Il y avait alors en Normandie un vieux gentilhomme, nommé Denneval, dont la réputation de louvetier était grande. Il avait, en son existence, tué, assurait-il, douze cents loups; les exploits de la Bête du Gévaudan troublaient son sommeil : il entreprit le voyage de Versailles, parvint à se faire présenter au roi Louis XV, offrit ses services, qui furent acceptés. Il jura à Sa Majesté qu’il tuerait la Bête, la rapporterait empaillée à Versailles, afin que tous les seigneurs de la cour fussent témoins de son triomphe. Le roi lui souhaita bonne chance et Denneval se mit en route.

Denneval procéda avec une sage lenteur à ses préparatifs : il voulait étudier savamment l’insolite gibier qu’il se préparait à chasser. Il explorait prudemment le pays, relevait çà et là les passées du fauve, et constatait que chacun de ses bonds avait, en terrain plat, une longueur de vingt-huit pieds. Il en concluait que "cette Bête n’est nullement facile à avoir". D’ailleurs, ses chiens étaient restés en route et il lui fallait les attendre avant de se mettre en chasse.
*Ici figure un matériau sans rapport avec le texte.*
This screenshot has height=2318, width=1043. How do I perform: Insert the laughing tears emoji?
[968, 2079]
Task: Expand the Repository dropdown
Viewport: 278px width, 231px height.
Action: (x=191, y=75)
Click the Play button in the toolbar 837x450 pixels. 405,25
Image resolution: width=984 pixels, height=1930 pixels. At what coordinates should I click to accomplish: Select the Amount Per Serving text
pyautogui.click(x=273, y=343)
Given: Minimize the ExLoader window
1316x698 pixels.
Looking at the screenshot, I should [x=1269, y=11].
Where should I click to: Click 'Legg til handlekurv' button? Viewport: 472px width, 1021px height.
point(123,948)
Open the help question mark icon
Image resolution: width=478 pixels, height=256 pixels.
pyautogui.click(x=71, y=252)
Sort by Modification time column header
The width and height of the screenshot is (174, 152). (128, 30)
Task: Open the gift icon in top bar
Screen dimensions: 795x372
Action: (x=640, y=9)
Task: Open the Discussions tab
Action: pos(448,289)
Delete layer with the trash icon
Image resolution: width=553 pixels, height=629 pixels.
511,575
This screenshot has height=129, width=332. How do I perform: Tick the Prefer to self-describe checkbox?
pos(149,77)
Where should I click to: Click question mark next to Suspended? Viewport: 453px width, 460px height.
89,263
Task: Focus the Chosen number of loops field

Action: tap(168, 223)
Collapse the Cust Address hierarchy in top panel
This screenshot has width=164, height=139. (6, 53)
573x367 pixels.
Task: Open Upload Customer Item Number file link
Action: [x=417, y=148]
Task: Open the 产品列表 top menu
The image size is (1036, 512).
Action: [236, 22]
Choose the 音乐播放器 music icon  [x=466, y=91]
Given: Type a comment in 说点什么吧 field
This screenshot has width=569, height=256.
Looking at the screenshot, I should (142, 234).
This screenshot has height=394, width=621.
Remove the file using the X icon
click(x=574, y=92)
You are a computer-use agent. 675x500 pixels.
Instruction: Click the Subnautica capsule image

Et puis, il ne voulait pas de rival, et il fit comprendre qu’il ne tenterait rien si Duhamel et ses dragons ne se retiraient. Discussions, intrigues à ce sujet, le temps passait et ce fut un beau temps pour la Bête. Elle se montrait journellement et ne se privait de rien. La liste de ses carnages est terrifiante.

Louis XV donna finalement l’ordre à son premier porte-arquebuse, M. Antoine de Bauterne, de se rendre immédiatement en Gévaudan et de lui rapporter à Versailles la dépouille du monstre. Cette fois, on fut rassuré : la Bête allait périr puisque tel était l’ordre de Sa Majesté.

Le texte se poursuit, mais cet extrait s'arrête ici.